With the fast paced evolution of the internet technologies and the driving need
for businesses to be profitable, now has come the time to ask the question: Am
I getting the optimum service from my DNS provider? More internet companies are
adopting a "Traffic" model where pay per click on internet traffic significantly
boosts their bottom line. If your DNS service is provided by anyone other than
yourself, do you know that every customer that clicks to your site or types your
web address in their browser actually shows up at your site?
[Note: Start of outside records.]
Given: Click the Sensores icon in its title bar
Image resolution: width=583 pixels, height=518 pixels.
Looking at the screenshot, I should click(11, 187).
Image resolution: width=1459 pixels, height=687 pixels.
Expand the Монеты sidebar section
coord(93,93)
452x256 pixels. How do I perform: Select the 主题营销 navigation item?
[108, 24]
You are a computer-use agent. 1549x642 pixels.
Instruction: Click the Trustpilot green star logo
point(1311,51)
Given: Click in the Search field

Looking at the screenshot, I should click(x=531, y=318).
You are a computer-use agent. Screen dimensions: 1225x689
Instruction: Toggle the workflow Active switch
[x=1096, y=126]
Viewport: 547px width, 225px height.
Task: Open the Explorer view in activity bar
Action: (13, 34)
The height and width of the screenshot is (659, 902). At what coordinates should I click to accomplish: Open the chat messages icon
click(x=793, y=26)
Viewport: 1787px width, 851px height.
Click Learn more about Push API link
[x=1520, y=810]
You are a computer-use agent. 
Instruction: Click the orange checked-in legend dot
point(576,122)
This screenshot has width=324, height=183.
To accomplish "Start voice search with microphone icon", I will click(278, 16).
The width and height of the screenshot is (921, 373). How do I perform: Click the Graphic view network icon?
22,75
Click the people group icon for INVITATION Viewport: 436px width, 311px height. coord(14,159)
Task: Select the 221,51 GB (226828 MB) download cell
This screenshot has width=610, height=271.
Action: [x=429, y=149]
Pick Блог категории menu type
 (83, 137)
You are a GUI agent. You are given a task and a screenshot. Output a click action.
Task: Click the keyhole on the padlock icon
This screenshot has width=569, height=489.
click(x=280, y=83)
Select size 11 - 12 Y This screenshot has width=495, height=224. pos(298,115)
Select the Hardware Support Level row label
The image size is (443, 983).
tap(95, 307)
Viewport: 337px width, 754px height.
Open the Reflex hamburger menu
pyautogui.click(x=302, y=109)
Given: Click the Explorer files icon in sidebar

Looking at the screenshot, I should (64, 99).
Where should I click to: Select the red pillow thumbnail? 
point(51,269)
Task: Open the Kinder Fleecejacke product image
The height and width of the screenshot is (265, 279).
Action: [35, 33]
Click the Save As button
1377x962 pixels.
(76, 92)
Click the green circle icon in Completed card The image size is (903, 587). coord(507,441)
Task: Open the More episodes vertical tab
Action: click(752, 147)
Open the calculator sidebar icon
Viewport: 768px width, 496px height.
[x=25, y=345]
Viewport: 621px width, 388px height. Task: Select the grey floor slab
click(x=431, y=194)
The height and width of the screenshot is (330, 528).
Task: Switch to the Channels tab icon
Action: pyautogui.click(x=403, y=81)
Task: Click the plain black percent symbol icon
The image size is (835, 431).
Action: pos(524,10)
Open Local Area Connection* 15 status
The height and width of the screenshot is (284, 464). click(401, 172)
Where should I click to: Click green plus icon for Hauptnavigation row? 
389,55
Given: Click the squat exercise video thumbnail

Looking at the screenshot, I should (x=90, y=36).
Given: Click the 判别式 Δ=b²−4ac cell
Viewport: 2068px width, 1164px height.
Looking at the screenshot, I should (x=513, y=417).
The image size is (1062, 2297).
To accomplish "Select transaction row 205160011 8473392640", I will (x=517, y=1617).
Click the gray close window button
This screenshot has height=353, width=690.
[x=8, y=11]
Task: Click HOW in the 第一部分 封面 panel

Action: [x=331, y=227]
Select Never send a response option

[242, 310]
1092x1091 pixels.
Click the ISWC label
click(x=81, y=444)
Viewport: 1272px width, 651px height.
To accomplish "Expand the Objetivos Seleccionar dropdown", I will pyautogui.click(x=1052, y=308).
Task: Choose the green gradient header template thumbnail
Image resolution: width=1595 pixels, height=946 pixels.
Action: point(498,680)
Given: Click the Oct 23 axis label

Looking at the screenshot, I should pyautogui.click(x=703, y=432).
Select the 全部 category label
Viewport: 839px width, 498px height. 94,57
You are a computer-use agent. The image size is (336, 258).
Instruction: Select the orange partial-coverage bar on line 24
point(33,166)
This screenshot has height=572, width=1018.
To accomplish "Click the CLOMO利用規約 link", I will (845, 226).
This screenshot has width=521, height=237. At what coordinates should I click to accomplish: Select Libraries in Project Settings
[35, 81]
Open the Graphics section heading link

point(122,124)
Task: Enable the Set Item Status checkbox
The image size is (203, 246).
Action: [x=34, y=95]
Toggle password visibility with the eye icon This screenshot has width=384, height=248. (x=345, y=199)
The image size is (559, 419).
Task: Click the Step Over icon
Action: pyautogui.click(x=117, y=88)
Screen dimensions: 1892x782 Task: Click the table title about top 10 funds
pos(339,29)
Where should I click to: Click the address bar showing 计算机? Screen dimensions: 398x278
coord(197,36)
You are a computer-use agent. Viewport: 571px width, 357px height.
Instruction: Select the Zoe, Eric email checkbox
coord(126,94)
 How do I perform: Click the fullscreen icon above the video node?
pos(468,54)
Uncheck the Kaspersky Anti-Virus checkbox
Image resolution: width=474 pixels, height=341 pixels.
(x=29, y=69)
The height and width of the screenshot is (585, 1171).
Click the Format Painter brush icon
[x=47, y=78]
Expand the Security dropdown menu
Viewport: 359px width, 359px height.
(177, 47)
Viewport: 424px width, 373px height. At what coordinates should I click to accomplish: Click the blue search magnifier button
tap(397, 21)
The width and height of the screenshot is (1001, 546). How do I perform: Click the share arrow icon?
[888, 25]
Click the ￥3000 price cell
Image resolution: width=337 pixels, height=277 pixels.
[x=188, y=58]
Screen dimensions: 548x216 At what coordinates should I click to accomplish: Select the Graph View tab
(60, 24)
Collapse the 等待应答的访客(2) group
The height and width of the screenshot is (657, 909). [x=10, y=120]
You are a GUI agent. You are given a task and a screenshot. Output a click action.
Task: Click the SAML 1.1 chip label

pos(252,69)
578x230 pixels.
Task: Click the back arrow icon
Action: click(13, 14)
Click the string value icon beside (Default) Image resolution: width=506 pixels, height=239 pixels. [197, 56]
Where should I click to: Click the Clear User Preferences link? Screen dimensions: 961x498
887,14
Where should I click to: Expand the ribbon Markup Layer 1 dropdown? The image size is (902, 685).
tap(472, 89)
Recently ICANN changed whois verification policies which require registrars to
verify contact information on domains. If you change your email address or other
required data you are given 15 days to verify the change through the process
proviced by your registrar. If you mis-typed your email address you will never
receive the verification notice to complete the process. As a result your domain
will probably end up parked on another page and your website is dead. Our service
will notify you if your website changes under these conditions.
Read more on our Blog
Enter DNS Cop. We will monitor your domain's
DNS and log how your addresses are served. If any hits are re-routed we will
capture the data and take a snapshot of the site that your traffic was re-routed
to so that you can see historical patterns. We can't guarantee that every occurance
will be caught but eventually DNS Cop will catch the theft if it is occurring or let
you know that your domain is routed to a parking page.
What you do as a result is up to you. If only one hit is scraped from your site a month,
that lost visitor would most likely be more than enough to pay the service fee for monitoring
your traffic. How much would you lose for only one lost sale or contract.
Note: if the resulting page for your URL uses frames to another site
or presents dynamic content, the monitoring service may provide false
positives which make it appear that your site is being redirected when it's not.